6) Long term, we at Quansight Labs are working on getting an array protocol into Python core itself. I suspect we should get labels put into that definition from the beginning, and will need feedback from this community to make that happen. Timing for this is a PEP by end of 2019. If someone is eager to work on this now, it could go faster.

shoyer commented 5 years ago

For what it's worth, TensorFlow has decided that bundling contrib modules into TensorFlow as tensorflow.contrib was a big mistake. It helped with discoverability, but resulted in a lot of confusion about what is a supported API and what isn't.

shoyer commented 5 years ago

@teoliphant thanks for sharing your thoughts!

I would be very happy to collaborate on what a protocol for labeled arrays in Python could look like. Xarray is one useful implementations of labeled arrays, but it's definitely not the only one.

nbren12 commented 5 years ago

I'd also like to thank @teoliphant for weighing in!

Bearing in mind the history of scipy, I agree that the xarray community doesn't need 100% centralization, but there should be some conglomeration. IMO, the current situation of "one graduate student/postdoc per package" is not sustainable.

rabernat commented 5 years ago

The approach we have been taking is to develop "micro-packages". We currently have three:

These packages share some common design principles. In particular, they are all fully lazy and dask-friendly, meaning that we can apply them to very large datasets (which is the main focus in our group). By keeping the packages small, they are more maintainable. Xgcm and Xrft probably have O(3) active contributors, primarily myself and grad students in my group. Small, but significantly different from 1. We use these packages heavily in everyday scientific work, so I know they are useful.

I would love to combine forces on a larger effort. However, we have limited time and effort. For now, however, this situation doesn't seem too bad. It's kind of compatible with what @teoliphant was suggesting in his comment 1 above. I'm not sure that some mega xarray-contrib package would have critical mass to be sustainable either.

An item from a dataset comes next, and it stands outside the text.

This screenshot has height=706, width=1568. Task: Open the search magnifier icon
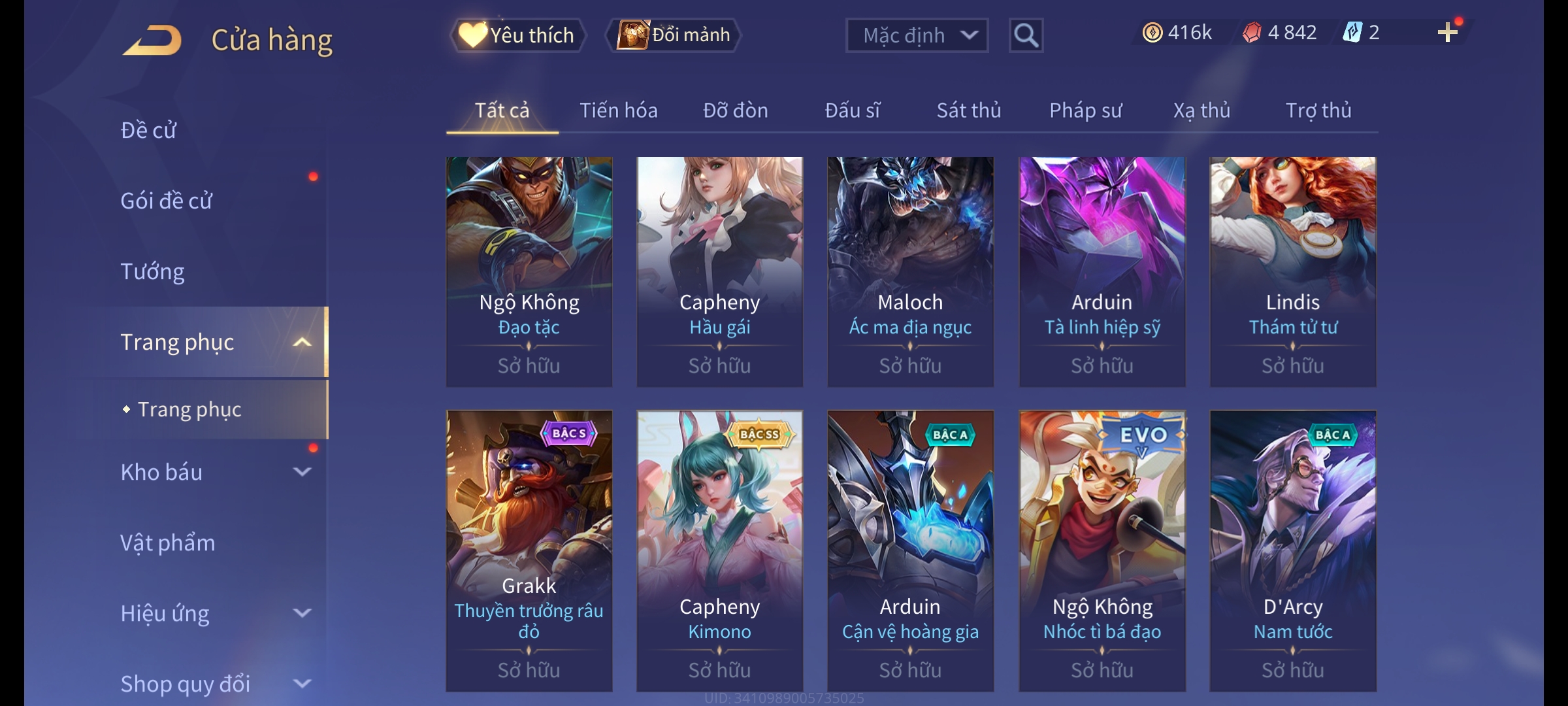[x=1026, y=35]
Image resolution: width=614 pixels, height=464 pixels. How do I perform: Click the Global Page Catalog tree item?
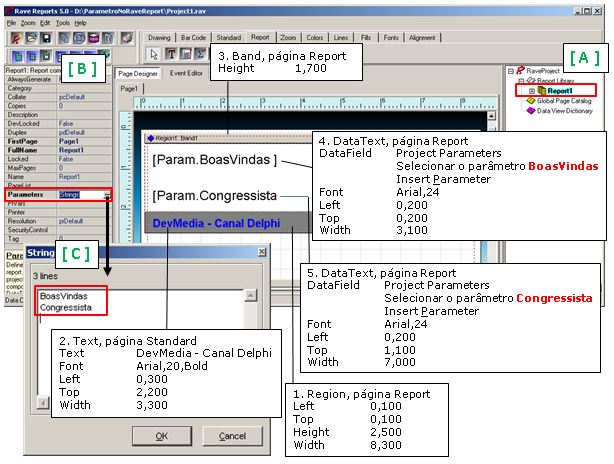coord(566,101)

nbren12 commented 5 years ago

To be clear, I think there is some optimal middle ground between the "mega xarray-contrib" package and the current situation. I think the "micro-package" approach works when the collection of micro-packages is being maintained by an active/permanent entity (e.g. Ryan research group). On the other hand, postdocs and grad students are very likely to leave the field entirely within a few years, at which point they will probably stop maintaining their "micro-packages".

rabernat commented 5 years ago

@nbren12 - the key difference for our micro-packages is that the primary maintainer is me, not my grad students, and I'm not going anywhere for now. 😉

I still agree that there is probably a better way to organize all of this. Just trying to share our perspective as an xarray-centric small research group.

andersy005 commented 4 years ago

The gentlest of bumps on this. Any updates or progress here?? :smile: A couple of us @NCAR ( Cc @kmpaul, @matt-long ) are interested in the outcome of this issue.

dcherian commented 4 years ago

@andersy005 what kind of update are you looking for? I assume you are about to implement some general functionality but what to know where to put it?

andersy005 commented 4 years ago

I assume you are about to implement some general functionality but what to know where to put it?

This is correct.

One of the things we've been exploring is a "general resample utility" that would both enable fluid translation between data at different temporal intervals (this is one of the use cases) and be aware of things like time boundary variable . The fundamental concepts here are analogous to ESMF's regridder's:

We have a general, low-level prototype in https://github.com/coderepocenter/AxisUtilities. We think that it would be beneficial to have this functionality in xarray instead of it residing in yet another xarray related package.

For the time being, my main question is: where (in xarray) would something like this reside?

Note:

I am happy to open a separate issue to discuss the merits of having this functionality in xarray.